Multimodal imaging findings of choroidal neovascularization (CNV). Angioid streaks are observed on the red-free image (a); however, no hemorrhage is evident. The overlay of false-colored optical coherence tomography angiography (OCT-A) over the color photograph (b) outlines the area of choroidal neovascularization (CNV). En Face OCT-A (c) demonstrates two areas of CNV (red and blue arrows) that demonstrate a tangled morphology of vascular networks. Sites of CNV closely correlate to sites of angioid streaks ((d); arrowheads) when OCT-A is compared to face reflectance images. Structural OCT scans (I,II) confirm a mixed type 1 (I) and type 2 (II) neovascular lesion that arises in proximity to sites of Bruch’s membrane disruption [47].

Figure 5

Features of pseudoxanthoma elasticum on fluorescein angiography. Angioid streaks typically show variable staining on fluorescein angiography (A,B). Comet tail lesions appear as hyperfluorescent spots with their tail toward the optic disk (C,D).
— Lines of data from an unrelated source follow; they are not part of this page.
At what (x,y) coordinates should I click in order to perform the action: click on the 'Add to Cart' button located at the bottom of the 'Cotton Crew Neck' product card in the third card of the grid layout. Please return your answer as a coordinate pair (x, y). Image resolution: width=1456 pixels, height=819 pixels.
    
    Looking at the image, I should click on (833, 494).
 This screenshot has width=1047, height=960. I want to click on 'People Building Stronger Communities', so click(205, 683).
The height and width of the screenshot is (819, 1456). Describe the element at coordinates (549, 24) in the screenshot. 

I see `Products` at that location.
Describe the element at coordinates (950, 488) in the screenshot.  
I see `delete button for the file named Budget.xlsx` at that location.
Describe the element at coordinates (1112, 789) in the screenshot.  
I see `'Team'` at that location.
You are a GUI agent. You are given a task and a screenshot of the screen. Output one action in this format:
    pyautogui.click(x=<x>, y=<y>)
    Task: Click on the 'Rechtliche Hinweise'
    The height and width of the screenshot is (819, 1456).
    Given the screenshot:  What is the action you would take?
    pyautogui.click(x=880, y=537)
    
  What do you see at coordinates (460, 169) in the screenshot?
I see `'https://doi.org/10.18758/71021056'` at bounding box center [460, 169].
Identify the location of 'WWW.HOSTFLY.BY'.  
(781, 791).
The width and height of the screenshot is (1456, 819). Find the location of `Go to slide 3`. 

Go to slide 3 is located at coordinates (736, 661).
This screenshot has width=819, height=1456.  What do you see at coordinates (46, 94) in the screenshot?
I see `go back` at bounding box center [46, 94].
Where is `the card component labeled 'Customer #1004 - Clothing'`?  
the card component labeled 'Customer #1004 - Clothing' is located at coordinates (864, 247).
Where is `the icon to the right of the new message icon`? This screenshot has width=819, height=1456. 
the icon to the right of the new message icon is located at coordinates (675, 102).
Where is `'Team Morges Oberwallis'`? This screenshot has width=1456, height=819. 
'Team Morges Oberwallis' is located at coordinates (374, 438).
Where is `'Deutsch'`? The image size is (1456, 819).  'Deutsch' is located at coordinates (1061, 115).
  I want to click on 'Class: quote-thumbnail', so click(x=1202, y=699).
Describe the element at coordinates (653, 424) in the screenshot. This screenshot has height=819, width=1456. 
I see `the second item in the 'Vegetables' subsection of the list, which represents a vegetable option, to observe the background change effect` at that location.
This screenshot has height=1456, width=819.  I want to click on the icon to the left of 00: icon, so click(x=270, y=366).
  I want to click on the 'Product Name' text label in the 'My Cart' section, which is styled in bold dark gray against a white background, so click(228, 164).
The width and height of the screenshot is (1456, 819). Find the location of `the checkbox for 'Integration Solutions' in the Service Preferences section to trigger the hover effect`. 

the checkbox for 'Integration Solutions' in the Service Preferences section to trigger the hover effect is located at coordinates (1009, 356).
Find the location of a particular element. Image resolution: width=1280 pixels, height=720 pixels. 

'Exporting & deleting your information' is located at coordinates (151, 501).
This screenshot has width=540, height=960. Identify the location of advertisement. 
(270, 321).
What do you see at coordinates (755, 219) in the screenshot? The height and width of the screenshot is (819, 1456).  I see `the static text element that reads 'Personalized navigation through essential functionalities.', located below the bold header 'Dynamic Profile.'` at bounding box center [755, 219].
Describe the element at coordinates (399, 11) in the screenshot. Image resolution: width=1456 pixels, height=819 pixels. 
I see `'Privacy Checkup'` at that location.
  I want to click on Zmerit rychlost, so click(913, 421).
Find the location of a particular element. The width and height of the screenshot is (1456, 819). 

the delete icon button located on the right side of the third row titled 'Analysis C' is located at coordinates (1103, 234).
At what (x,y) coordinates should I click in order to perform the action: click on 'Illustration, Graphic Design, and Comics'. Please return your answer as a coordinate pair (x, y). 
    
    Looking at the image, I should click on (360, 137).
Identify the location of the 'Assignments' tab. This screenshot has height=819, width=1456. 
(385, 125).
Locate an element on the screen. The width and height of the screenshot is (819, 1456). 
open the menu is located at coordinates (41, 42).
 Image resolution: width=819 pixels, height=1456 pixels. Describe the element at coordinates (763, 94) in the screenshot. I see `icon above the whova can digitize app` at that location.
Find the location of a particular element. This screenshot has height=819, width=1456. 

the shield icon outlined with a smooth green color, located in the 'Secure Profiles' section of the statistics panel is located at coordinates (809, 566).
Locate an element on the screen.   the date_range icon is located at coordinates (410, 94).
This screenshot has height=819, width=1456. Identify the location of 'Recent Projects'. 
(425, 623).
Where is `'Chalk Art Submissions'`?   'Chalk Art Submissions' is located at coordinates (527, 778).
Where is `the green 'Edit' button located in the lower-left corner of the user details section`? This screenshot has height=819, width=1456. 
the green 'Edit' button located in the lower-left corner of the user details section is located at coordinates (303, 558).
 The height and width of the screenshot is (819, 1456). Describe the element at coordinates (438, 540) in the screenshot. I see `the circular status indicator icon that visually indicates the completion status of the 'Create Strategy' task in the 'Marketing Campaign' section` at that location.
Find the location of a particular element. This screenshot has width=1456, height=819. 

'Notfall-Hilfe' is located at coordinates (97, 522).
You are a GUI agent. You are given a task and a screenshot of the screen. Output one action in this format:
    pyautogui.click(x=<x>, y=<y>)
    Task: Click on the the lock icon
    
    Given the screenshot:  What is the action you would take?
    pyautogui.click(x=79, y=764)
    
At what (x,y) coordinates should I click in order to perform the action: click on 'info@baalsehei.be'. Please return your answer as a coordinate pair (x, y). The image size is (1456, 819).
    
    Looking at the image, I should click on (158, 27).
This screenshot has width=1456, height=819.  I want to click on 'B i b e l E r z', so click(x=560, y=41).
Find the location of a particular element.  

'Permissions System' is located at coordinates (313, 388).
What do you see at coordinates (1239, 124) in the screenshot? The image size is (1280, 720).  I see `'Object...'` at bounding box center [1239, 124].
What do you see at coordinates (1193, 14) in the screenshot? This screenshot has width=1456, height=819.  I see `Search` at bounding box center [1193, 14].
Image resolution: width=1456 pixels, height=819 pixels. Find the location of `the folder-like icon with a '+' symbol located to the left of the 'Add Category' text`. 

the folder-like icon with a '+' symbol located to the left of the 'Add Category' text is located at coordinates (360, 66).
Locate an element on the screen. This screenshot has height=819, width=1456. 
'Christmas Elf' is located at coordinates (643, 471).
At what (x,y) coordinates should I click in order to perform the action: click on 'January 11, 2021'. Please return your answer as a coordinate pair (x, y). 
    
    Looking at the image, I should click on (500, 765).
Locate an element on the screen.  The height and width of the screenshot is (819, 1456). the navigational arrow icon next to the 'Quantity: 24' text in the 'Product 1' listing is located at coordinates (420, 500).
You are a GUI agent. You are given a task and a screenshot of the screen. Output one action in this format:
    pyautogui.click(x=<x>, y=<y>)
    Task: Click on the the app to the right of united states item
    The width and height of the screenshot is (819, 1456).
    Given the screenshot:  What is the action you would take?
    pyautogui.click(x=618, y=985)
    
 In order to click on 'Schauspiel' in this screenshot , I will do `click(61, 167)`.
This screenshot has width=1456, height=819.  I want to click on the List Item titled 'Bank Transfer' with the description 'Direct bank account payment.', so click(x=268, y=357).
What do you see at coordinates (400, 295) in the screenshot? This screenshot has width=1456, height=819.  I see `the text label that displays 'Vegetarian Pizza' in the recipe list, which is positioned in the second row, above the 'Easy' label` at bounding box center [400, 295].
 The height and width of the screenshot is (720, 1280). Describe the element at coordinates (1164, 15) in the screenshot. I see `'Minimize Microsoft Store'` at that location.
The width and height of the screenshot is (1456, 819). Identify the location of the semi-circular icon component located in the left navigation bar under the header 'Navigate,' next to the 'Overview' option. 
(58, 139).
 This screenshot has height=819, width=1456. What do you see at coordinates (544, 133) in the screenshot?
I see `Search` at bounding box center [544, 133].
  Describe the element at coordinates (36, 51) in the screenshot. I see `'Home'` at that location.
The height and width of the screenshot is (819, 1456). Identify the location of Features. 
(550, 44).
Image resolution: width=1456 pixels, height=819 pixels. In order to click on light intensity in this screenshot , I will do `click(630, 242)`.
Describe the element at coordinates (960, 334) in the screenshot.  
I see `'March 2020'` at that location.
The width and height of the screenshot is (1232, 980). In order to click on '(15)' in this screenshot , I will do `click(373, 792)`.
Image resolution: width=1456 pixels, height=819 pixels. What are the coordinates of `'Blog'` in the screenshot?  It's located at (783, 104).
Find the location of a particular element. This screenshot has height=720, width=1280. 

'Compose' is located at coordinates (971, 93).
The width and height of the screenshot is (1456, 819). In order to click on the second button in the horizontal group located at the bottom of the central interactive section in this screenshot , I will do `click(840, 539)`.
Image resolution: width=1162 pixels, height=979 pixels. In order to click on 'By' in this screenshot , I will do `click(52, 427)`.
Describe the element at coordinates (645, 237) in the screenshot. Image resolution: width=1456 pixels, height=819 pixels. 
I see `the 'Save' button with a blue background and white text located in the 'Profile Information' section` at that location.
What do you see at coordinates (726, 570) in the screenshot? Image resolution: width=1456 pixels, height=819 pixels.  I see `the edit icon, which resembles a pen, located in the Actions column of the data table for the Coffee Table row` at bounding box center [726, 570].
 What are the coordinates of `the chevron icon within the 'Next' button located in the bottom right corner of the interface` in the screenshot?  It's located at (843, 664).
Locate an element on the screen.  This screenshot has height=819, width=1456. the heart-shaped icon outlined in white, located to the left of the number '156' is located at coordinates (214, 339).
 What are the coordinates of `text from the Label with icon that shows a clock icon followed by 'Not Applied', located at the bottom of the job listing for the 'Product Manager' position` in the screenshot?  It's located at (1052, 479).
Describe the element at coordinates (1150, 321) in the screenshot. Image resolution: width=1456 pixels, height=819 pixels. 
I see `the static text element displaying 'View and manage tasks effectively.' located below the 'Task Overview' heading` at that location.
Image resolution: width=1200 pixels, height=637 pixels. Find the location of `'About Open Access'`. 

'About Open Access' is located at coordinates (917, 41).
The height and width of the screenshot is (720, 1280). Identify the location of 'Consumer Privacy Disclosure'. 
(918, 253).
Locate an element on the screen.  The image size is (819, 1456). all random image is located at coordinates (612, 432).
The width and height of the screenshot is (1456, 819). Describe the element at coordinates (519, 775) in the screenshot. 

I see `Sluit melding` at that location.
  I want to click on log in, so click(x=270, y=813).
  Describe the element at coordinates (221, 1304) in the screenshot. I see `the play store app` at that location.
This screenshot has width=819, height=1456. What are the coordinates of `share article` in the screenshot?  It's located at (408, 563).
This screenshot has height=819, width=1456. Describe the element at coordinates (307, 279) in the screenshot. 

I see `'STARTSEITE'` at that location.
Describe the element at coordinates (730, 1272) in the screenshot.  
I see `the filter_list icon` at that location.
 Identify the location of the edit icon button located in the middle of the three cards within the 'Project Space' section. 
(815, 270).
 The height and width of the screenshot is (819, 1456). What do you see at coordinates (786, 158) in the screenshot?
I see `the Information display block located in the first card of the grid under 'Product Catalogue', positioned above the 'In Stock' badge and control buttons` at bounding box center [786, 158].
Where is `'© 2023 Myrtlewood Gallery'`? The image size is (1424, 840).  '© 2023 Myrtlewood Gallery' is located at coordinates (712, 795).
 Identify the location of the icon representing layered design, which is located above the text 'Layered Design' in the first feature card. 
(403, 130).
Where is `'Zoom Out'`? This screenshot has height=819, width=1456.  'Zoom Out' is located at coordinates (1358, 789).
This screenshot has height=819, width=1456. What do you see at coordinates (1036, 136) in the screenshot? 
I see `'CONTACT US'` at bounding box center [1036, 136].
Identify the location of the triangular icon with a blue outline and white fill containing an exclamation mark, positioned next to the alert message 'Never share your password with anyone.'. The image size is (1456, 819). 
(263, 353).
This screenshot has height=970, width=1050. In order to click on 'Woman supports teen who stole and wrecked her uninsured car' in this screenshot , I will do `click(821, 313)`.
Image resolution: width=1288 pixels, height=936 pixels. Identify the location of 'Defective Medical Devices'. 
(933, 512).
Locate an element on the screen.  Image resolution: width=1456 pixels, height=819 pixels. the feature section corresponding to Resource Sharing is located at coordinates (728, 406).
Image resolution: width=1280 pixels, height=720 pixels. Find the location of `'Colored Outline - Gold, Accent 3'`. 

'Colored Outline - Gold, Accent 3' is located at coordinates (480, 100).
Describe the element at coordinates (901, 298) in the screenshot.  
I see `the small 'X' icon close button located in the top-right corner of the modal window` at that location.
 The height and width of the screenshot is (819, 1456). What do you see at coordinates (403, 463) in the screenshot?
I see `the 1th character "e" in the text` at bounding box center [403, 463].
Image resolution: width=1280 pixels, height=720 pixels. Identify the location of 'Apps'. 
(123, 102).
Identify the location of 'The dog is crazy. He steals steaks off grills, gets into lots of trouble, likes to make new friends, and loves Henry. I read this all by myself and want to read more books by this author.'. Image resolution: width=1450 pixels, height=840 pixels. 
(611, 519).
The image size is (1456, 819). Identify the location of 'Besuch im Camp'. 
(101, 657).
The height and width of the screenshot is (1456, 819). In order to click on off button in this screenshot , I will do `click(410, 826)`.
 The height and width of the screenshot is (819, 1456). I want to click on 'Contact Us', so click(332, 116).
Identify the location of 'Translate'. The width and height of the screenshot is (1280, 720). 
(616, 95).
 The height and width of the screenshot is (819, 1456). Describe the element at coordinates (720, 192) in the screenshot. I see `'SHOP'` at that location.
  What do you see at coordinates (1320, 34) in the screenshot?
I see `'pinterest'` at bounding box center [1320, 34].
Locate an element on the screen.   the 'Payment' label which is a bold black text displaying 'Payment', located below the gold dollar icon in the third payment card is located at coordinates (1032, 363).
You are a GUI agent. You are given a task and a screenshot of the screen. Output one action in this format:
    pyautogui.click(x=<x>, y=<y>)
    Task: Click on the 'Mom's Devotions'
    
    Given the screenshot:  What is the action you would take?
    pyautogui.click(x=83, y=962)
Choroidal neovascularizations are mostly classic membranes. Sometimes, their detection may be difficult due to adjacent staining of angioid streaks (E–H) [5].

Figure 6

Comparison of clinical features on late phase fluorescein angiography, early and late phase indocyanine green angiography (ICG-A), and funduscopy. Late-phase fluorescein angiography shows variable staining of angioid streaks (A,E,I), which corresponds well with findings on funduscopy (B,F,J). A characteristic finding on late-phase ICG-A is a centrally reduced fluorescence with a spotted transition zone to normal peripheral fluorescence (C,G,K). Angioid streaks are well visible within the dark, non-fluorescent area. Note that there is no correlation between color images (B,F,J) or early ICG-A frames (D,H,L). Comet tail lesions (J) are usually hyperfluorescent on late-phase fluorescein angiograms (I) and hypofluorescent on ICG late-phase angiograms (K) [5].